EUROS Newsroom · 1h ago · 2 min read · 🇺🇸 United States
US Firms Pivot to Cheaper Chinese AI Models Amid Cost Pressures

A growing roster of US companies are adopting cheaper Chinese open-source AI models to manage rising token costs, challenging the pricing power of domestic leaders like OpenAI and Anthropic.

Major US companies are increasingly deploying AI models developed in China to cut operational costs, despite geopolitical tensions framing the technology as a bilateral race. DoorDash, Airbnb, and Siemens are among the firms experimenting with Chinese alternatives to power internal operations and consumer-facing tools.

The shift is driven by escalating expenses associated with US models. DoorDash co-founder and CTO Andy Fang noted this month that using a model from Chinese startup Moonshot AI offers "better quality" at a "cheaper cost." Fang announced on Wednesday that DoorDash is launching an experimental AI agent tool built with these economics in mind.

This is not an isolated corporate move. AI coding startup Cursor used Moonshot’s Kimi to build its Composer 2 agent, while Lindy reportedly replaced Anthropic’s tools entirely with DeepSeek’s V4 models. The trend is quantifiable: a March 2026 study by Hugging Face found that Chinese open-source models accounted for 41% of downloads on its platform.

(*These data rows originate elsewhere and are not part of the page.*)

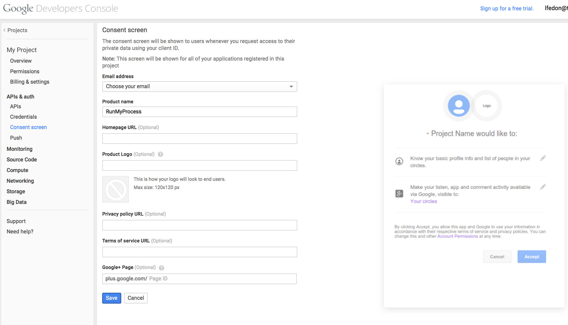Image resolution: width=568 pixels, height=325 pixels.
Task: Click the Monitoring sidebar icon
Action: pos(20,149)
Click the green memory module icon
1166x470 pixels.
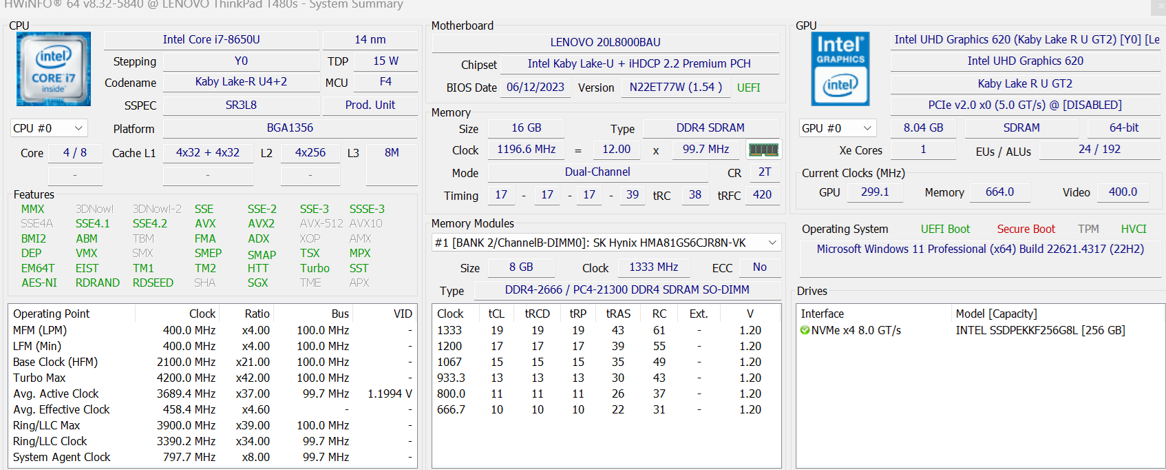point(763,150)
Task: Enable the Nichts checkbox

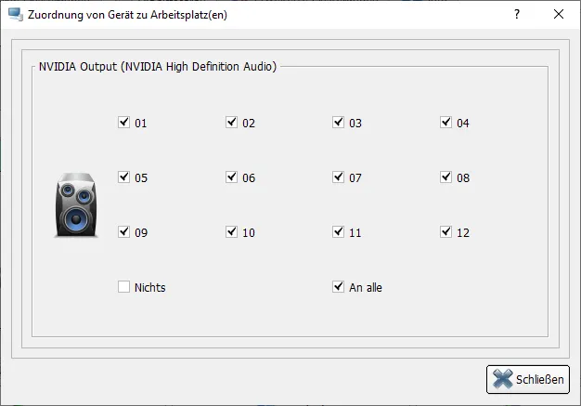Action: click(x=123, y=287)
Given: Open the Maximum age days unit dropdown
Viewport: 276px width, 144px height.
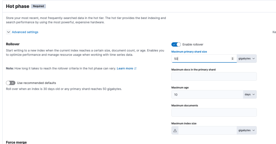Looking at the screenshot, I should tap(249, 95).
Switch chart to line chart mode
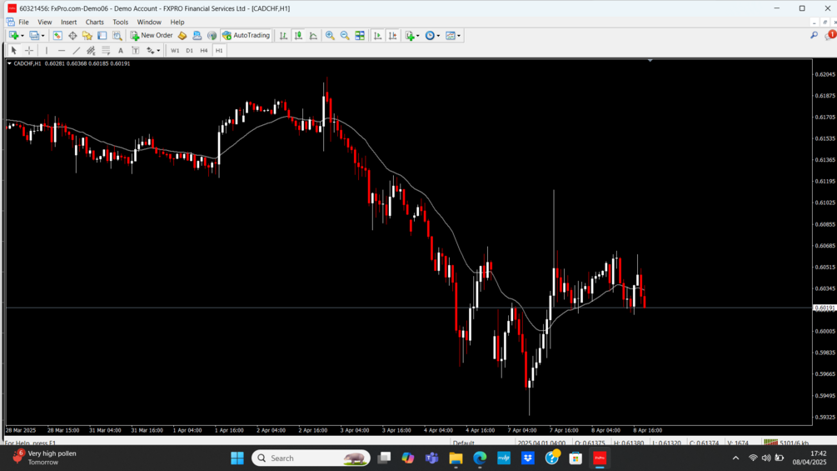The height and width of the screenshot is (471, 837). coord(313,35)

For corporate buyers, the appeal extends beyond simple price tags to data control. Yasir Atalan, a data fellow at the Center for Strategic and International Studies, pointed to the flexibility of open-source architectures. "What we’re seeing right now is that it seems like the recent high-quality, high-performance models by U.S. companies seem expensive compared to Chinese models," he said.

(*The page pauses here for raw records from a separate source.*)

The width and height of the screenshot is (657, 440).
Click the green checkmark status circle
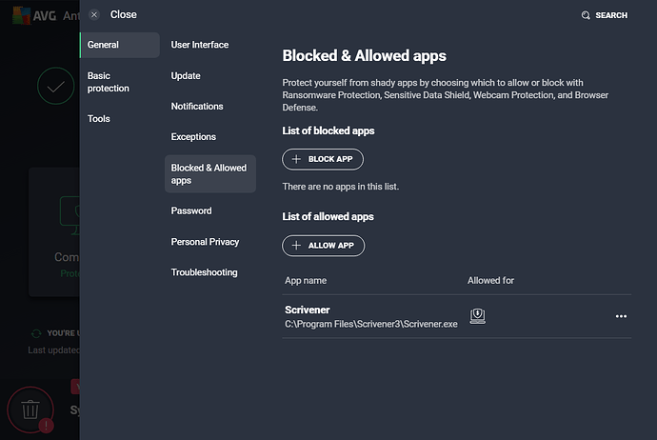tap(55, 87)
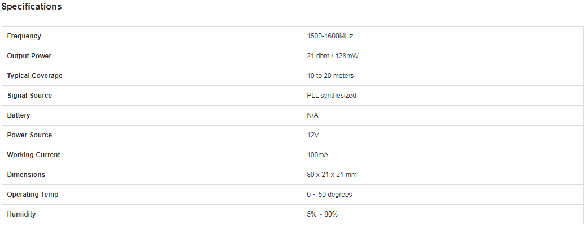Select the Battery row label

tap(19, 115)
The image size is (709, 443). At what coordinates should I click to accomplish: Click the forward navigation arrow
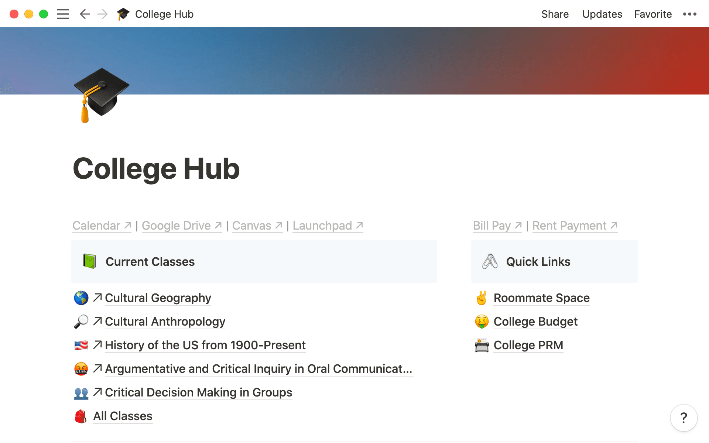click(x=103, y=14)
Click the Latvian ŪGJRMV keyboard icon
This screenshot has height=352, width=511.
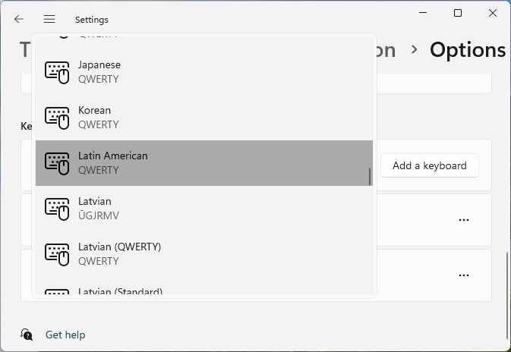[x=57, y=209]
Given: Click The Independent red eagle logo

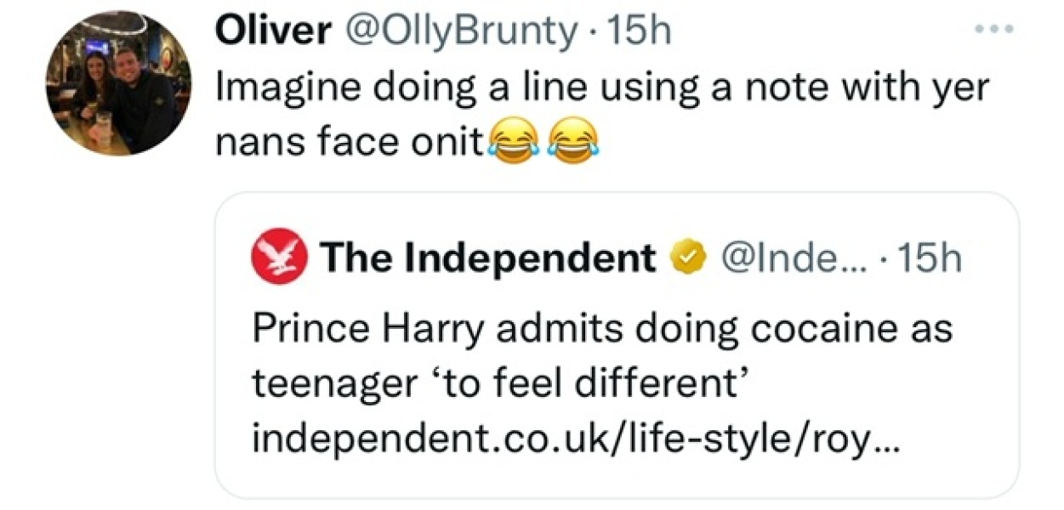Looking at the screenshot, I should tap(278, 258).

Hosting these models locally allows enterprises to retain sensitive information rather than transmitting proprietary data to external providers. "It’s better for you to host a local model instead of just a closer model because that means everything will stay in that computer and will not go to any company," Atalan said. He noted, however, that this requires significant upfront capital, such as "$30,000 for GPUs, RAM, storage, etc."

The cost savings carry notable security tradeoffs. Snehal Antani, CEO of Horizon3.ai, warned that startups adopting these foreign systems "risk severe data sovereignty violations by exposing proprietary code and user data to foreign surveillance." He also highlighted potential "critical vulnerabilities in model integrity and reasoning."

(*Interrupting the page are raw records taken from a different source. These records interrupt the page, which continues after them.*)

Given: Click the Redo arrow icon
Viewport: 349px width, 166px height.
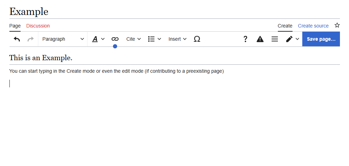Looking at the screenshot, I should click(31, 39).
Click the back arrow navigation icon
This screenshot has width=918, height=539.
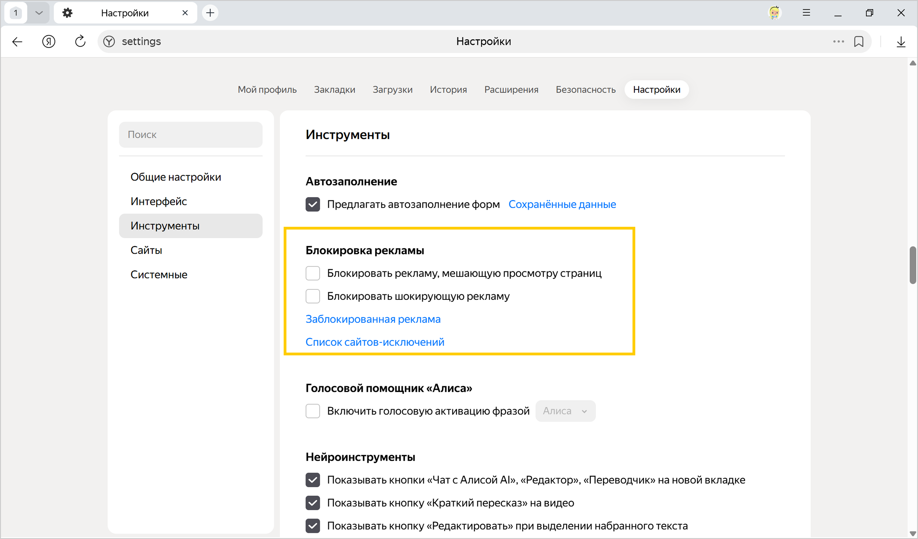click(17, 42)
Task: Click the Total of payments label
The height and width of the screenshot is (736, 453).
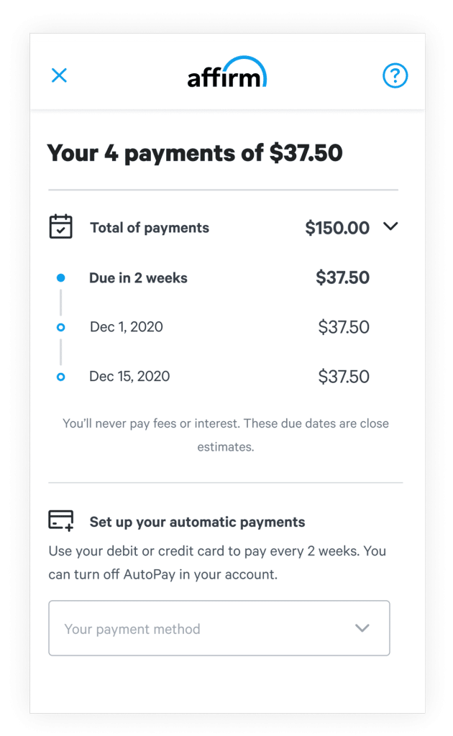Action: pos(150,228)
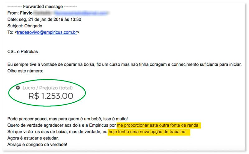Click the Date line showing 21 de jan de 2019
Viewport: 249px width, 154px height.
(x=44, y=20)
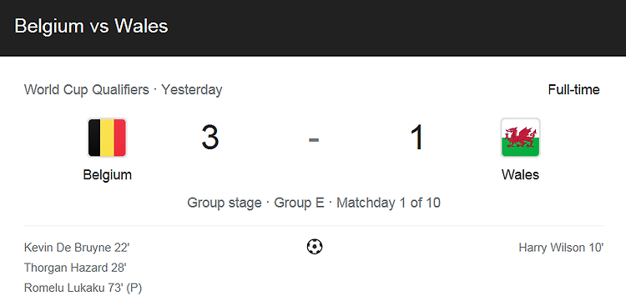Open the Wales team name link

pos(520,174)
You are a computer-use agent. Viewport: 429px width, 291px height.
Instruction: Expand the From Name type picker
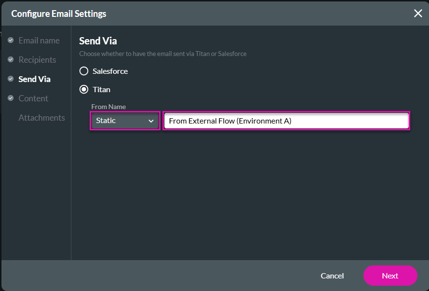point(125,121)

Rather than a wholesale abandonment of US providers, the current phase appears to be one of tactical experimentation. Atalan suggested companies are segmenting their workloads, noting, "A company could try to use one of those open-source models for one task and use Claude for something else." For investors, this signals that US AI developers may face sustained pressure to lower prices or risk losing lower-stakes enterprise use cases to subsidized foreign competition.